# [SOLVED] No Sound-Speakers Not Plugged In



## Jackbrand (Aug 27, 2012)

Hello, until recently my sound was working fine. I had my monitor with built-in speakers plugged into the lime green audio jack with an auxilary cord. A friend of mine wanted to play a game on my computer, he plugged in his headphones in all the jacks, and even the lime green jack and he couldnt get sound. When i went back on my computer, the sound wasmuted, so i unmuted it. But there was still no sound. I tried plugging the Aux cord in all the audio jacks. Still didnt work. In the Sound menu it says "Not plugged in" under speakers, and currently the audio device enabled by default is Realtek Digital Output (Realtek High Definition Audio). I opened the Realtek HD Audio Manager and it shows "Line in" on the blue jack, when nothing is plugged in. The speakers are plugged into the green jack, but the managers doesnt seem to recognize it or notice its plugged in. I then went to device manager, checked the Sound Drivers, which were 4 same named Nvidia Drivers and one Realtek driver, all said updated when i clicked update. After that, i went into the BIOS and enable Audio Codec or something, which made audio say "No audio device". So i went back and just changed that BIOS section back to default, which got the Realtek Digital Output back. The audio jacks on the back dont seem to work with anything. I know the lime green is the one your supposed to use, but none of them even make a friction sound when pluggin something in. I would greatly appreciate any assistance i can get. Thank you very much.


----------



## JimE (Apr 16, 2009)

*Re: No Sound-Speakers Not Plugged In*

Uninstall the Realtek drivers in Device Manager, reboot, and test.
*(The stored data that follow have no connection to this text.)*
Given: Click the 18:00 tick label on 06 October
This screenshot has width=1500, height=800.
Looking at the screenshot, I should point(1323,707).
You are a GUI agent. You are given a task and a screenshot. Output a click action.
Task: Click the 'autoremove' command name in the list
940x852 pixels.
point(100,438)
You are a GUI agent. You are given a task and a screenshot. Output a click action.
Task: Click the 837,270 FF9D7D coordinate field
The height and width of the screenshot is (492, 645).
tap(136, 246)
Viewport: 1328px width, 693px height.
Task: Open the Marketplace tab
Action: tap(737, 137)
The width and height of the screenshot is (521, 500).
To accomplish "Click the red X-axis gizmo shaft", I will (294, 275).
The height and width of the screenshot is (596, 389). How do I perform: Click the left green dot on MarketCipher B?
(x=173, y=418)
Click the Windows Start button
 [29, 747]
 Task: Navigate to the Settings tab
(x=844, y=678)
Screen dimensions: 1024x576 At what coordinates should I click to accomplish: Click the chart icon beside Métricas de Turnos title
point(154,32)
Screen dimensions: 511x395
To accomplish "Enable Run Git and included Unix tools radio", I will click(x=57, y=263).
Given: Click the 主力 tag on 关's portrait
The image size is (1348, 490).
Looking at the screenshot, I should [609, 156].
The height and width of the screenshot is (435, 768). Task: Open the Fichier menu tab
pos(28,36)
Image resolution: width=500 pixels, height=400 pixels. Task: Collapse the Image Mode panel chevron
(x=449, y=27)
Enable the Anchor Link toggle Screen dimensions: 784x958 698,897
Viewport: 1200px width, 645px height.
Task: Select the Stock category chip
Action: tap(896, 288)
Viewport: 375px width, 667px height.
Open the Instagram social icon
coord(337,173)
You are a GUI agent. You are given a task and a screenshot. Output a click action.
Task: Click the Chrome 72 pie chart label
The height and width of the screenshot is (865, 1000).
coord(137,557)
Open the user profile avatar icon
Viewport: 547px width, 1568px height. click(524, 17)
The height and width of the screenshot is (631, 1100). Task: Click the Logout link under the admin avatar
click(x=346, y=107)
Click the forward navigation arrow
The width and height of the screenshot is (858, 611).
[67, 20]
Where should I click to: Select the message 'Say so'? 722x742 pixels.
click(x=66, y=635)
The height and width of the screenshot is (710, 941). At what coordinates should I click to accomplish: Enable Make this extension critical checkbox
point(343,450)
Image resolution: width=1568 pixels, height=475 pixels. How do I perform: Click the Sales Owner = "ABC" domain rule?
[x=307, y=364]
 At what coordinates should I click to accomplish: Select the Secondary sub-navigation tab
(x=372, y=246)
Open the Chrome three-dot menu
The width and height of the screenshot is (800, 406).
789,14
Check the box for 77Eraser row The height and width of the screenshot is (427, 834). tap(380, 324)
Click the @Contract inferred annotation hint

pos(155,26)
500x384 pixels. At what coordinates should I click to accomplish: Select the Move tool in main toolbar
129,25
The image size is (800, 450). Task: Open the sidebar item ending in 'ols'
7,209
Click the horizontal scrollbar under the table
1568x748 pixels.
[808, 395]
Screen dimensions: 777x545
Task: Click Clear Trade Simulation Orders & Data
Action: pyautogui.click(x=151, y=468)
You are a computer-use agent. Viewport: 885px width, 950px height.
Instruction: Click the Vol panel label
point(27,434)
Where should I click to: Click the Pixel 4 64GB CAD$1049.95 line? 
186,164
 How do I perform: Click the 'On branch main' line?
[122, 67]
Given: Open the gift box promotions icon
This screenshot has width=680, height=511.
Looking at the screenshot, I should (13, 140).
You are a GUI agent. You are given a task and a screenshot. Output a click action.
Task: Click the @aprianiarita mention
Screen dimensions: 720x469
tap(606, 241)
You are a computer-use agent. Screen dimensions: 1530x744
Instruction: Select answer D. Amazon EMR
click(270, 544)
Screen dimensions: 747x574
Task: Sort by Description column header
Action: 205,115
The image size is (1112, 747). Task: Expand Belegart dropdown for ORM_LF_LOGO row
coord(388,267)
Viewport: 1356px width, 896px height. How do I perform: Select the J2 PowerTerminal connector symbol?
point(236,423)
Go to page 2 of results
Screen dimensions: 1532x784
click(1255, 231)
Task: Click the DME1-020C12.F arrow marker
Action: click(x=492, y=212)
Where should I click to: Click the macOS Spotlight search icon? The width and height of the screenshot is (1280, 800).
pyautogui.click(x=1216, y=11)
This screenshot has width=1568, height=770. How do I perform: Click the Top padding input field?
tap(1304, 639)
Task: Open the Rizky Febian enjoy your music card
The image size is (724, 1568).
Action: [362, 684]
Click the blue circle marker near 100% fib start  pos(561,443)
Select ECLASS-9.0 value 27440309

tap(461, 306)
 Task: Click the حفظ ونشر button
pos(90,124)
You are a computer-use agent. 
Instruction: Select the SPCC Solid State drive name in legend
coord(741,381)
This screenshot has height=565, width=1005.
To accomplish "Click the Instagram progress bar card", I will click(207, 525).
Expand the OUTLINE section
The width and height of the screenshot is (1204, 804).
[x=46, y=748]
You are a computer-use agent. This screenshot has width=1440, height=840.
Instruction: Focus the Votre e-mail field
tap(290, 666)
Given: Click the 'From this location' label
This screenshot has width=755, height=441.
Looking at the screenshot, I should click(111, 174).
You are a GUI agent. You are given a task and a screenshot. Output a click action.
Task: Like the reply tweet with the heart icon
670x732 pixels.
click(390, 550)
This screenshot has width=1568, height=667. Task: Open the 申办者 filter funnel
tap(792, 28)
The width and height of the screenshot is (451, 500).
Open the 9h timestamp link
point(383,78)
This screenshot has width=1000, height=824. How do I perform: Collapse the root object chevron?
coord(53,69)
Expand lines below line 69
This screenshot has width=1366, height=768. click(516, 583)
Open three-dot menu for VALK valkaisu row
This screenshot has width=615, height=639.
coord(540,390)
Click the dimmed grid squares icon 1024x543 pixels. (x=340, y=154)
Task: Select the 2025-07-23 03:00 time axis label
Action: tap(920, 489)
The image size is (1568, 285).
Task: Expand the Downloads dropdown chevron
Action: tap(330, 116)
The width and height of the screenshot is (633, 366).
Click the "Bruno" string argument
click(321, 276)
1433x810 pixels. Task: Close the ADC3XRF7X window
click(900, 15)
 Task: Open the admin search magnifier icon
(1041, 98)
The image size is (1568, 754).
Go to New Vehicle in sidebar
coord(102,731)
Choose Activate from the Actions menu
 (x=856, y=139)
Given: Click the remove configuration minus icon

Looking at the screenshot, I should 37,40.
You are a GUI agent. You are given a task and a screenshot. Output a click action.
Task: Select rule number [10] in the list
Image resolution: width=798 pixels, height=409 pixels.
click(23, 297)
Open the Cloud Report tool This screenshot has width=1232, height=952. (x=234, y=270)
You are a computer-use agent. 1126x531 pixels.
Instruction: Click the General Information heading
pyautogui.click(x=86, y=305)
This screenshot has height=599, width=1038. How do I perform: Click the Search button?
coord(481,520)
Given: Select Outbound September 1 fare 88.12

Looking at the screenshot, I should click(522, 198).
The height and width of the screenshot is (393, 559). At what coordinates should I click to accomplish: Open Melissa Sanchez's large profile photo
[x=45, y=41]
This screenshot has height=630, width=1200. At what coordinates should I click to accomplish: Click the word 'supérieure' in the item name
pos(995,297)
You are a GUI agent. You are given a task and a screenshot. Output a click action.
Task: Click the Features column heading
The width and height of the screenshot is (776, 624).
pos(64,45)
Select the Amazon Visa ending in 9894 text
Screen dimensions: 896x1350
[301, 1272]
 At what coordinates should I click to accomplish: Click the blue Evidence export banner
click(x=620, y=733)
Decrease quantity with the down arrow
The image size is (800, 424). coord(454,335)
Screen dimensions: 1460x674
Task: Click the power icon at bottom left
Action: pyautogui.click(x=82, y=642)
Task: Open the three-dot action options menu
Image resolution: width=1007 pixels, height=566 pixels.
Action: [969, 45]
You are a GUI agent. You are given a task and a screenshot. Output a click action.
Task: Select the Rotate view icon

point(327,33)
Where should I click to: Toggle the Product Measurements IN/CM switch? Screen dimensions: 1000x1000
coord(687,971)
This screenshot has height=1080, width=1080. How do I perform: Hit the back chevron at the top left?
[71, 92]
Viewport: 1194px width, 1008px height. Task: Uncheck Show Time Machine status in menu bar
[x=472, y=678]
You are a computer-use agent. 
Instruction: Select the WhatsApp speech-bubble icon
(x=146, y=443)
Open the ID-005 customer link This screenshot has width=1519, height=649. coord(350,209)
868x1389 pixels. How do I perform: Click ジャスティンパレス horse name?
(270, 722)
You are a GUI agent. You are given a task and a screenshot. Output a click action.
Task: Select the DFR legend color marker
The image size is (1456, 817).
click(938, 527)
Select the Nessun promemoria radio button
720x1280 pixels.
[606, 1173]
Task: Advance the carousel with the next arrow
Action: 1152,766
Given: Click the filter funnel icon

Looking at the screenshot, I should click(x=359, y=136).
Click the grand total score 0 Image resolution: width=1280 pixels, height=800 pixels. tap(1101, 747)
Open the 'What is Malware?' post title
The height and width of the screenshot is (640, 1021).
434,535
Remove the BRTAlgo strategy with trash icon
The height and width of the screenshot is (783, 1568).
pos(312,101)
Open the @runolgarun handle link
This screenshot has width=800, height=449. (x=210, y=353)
If that doesn't work, update or reinstall the audio drivers, reboot, and test.


----------



## Jackbrand (Aug 27, 2012)

*Re: No Sound-Speakers Not Plugged In*

Ive uninstalled and rebooted the one Realtek Audio Driver i had, along with 4 duplicate Nviia Audio drivers, they just reinstall and say they are updated. Im thinking it may be a problem with the onboard sound card, since non if the audio jacks seem to be acknowledged by the computer when i plug something in. Not even plugging in friction noise comes fom the jacks. Im going to get a Audio Jack to USB converter. If you have any other ideas i would be grateful.


----------



## JimE (Apr 16, 2009)

Realtek is the onboard audio chipset which supports the front and rear audio ports. The nVidia (likely HD audio) audio chipset is for audio output over the HDMI port.

What is the device status in Device Manager? If it's shown as "OK", then I agree the chipset is likely faulty. 

If this is a desktop PC, I'd recommend getting an internal sound card as opposed to an external UBS model. But either will work.


----------



## Jackbrand (Aug 27, 2012)

Problem Solved. I installed a new sound card.


----------